----- Material to process -----
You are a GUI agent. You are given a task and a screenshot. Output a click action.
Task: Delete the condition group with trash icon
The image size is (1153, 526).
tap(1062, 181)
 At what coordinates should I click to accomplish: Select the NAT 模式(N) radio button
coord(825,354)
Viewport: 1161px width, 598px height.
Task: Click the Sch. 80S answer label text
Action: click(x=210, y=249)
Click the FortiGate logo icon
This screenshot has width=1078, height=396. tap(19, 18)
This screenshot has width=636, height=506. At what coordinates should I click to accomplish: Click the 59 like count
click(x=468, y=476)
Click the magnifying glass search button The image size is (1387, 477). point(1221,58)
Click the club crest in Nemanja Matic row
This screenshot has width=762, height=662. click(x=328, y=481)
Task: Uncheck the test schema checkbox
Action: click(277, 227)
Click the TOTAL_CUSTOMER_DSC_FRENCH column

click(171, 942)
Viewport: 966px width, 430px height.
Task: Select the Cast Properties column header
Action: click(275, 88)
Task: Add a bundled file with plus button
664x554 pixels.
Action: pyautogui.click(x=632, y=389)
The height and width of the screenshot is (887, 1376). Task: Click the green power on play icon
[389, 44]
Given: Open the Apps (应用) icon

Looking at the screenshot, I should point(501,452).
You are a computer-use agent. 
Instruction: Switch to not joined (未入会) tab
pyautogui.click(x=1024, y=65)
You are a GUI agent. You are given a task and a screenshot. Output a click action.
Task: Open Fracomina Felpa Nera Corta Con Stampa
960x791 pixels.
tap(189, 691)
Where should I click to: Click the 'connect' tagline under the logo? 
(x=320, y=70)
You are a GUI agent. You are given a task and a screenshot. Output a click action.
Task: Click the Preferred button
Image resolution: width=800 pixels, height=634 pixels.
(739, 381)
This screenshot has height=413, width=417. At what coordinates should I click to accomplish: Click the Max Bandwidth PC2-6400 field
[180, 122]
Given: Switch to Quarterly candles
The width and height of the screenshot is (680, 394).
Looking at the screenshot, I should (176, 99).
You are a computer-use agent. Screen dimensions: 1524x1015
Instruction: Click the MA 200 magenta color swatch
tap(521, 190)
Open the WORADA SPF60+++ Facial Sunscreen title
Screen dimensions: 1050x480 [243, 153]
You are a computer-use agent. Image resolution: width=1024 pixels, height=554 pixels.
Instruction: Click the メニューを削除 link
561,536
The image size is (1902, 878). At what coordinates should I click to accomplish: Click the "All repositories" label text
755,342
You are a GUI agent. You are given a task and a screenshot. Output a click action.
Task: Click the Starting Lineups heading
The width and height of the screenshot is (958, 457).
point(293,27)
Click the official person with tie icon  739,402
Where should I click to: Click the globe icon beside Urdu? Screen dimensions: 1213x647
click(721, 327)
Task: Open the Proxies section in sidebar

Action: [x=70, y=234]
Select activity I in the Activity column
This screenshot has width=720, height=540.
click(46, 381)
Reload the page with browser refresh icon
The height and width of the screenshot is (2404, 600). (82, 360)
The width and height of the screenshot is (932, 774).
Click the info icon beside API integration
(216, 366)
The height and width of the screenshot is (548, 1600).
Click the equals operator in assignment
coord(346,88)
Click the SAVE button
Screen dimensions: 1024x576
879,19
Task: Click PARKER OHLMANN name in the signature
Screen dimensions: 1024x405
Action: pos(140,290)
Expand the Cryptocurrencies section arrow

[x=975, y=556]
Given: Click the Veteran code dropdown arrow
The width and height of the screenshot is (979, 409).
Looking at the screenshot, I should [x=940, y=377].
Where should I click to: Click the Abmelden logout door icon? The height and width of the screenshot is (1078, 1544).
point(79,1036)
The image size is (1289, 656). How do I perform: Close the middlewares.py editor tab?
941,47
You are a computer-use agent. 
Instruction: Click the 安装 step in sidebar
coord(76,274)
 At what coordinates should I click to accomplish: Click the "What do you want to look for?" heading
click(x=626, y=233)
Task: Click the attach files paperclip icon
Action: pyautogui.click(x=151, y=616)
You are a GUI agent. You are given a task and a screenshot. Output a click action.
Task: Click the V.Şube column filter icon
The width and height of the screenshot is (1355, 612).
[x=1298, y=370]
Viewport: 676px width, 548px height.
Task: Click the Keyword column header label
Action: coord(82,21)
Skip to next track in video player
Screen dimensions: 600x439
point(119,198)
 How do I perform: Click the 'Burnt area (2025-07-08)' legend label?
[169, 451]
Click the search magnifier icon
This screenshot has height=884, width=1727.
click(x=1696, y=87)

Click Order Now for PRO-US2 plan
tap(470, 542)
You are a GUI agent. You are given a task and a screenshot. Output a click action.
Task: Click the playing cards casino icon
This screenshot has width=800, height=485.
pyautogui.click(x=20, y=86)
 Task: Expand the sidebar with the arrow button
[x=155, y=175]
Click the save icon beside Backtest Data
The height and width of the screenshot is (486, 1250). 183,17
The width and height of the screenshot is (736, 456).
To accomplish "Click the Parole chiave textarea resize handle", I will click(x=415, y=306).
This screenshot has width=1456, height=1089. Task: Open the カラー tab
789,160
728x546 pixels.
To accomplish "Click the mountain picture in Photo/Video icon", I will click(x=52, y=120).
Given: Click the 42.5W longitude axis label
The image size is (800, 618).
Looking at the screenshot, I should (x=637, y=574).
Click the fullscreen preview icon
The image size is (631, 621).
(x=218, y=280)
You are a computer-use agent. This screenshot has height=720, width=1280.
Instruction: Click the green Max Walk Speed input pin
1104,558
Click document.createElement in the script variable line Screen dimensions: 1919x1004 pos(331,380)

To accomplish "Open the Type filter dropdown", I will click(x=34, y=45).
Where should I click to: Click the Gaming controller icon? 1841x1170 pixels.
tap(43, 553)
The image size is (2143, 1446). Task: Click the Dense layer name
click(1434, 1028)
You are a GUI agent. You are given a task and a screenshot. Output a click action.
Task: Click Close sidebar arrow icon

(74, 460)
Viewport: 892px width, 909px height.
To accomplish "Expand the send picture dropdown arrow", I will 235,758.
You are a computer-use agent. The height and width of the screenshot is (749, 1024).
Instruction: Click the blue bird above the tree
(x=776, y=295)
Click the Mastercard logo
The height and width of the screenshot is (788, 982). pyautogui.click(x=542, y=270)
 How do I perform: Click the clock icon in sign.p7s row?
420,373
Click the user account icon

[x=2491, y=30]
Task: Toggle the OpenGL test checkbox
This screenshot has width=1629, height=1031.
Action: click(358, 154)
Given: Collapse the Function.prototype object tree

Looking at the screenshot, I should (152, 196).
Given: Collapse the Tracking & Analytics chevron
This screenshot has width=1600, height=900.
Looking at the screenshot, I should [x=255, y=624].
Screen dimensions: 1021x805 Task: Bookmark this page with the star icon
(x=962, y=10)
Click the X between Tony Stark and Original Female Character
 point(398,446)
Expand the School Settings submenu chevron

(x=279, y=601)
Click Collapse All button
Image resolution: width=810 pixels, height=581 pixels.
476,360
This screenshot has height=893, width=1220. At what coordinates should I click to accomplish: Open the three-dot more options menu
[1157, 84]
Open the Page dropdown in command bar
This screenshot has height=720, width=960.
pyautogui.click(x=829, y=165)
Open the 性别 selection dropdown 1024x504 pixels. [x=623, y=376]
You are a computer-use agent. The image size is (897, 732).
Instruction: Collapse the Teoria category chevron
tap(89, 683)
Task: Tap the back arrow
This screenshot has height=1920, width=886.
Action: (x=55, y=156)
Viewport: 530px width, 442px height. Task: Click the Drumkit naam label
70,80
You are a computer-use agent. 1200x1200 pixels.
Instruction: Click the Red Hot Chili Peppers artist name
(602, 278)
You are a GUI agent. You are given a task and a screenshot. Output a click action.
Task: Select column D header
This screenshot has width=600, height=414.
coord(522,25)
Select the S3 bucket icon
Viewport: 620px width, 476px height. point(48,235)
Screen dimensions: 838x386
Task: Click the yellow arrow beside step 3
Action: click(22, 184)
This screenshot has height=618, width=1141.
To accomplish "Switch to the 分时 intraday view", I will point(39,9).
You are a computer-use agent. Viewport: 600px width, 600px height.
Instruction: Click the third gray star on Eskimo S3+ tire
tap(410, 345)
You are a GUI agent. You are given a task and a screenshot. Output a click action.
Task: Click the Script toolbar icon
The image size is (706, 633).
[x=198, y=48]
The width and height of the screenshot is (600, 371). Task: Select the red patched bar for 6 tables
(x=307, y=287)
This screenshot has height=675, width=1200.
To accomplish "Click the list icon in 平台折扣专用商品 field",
-----
### About this task
Within the material above, the line with "Open the 性别" opens the range and the line with "You are a computer-use agent. 1200x1200" closes it; reproduce that range word for word.

### Expected output
Open the 性别 selection dropdown 1024x504 pixels. [x=623, y=376]
You are a computer-use agent. The image size is (897, 732).
Instruction: Collapse the Teoria category chevron
tap(89, 683)
Task: Tap the back arrow
This screenshot has height=1920, width=886.
Action: (x=55, y=156)
Viewport: 530px width, 442px height. Task: Click the Drumkit naam label
70,80
You are a computer-use agent. 1200x1200 pixels.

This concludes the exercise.